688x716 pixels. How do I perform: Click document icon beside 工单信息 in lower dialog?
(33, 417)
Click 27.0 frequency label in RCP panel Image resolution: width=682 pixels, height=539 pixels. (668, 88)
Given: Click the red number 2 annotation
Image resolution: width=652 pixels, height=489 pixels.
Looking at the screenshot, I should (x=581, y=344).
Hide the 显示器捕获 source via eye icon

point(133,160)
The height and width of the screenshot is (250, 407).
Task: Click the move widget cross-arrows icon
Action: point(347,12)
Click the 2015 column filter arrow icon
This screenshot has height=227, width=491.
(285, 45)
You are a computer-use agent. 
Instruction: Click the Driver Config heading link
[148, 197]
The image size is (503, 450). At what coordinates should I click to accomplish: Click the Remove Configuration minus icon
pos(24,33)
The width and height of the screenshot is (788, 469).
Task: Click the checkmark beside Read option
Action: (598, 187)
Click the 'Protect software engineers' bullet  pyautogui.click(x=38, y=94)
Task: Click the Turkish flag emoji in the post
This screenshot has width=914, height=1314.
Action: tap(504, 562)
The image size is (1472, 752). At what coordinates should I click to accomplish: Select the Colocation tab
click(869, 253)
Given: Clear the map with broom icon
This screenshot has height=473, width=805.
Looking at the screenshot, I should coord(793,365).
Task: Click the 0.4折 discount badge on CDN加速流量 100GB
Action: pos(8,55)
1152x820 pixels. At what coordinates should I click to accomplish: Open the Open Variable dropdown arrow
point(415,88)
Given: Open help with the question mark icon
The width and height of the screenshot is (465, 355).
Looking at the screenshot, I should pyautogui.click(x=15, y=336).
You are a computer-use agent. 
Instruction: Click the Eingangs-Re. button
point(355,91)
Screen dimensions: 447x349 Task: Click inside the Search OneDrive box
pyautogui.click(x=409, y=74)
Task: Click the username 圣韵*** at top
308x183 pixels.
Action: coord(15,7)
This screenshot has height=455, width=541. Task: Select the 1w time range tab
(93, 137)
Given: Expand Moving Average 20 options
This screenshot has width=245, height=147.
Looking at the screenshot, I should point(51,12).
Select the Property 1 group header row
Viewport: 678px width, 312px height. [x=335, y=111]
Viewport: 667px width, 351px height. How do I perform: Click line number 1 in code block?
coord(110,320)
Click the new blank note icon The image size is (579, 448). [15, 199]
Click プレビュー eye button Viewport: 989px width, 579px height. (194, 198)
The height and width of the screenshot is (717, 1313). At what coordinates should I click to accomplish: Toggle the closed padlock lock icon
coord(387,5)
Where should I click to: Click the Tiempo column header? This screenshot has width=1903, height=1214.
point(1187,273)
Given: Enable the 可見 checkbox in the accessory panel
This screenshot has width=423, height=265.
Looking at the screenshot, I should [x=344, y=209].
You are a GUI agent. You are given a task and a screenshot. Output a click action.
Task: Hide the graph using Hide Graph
________
#### Exercise instructions:
Only the lines from the beginning of the material through the line with "Given: Click the red number 2 annotation" should appear in the answer, each copied exactly.

#### Expected answer:
688x716 pixels. How do I perform: Click document icon beside 工单信息 in lower dialog?
(33, 417)
Click 27.0 frequency label in RCP panel Image resolution: width=682 pixels, height=539 pixels. (668, 88)
Given: Click the red number 2 annotation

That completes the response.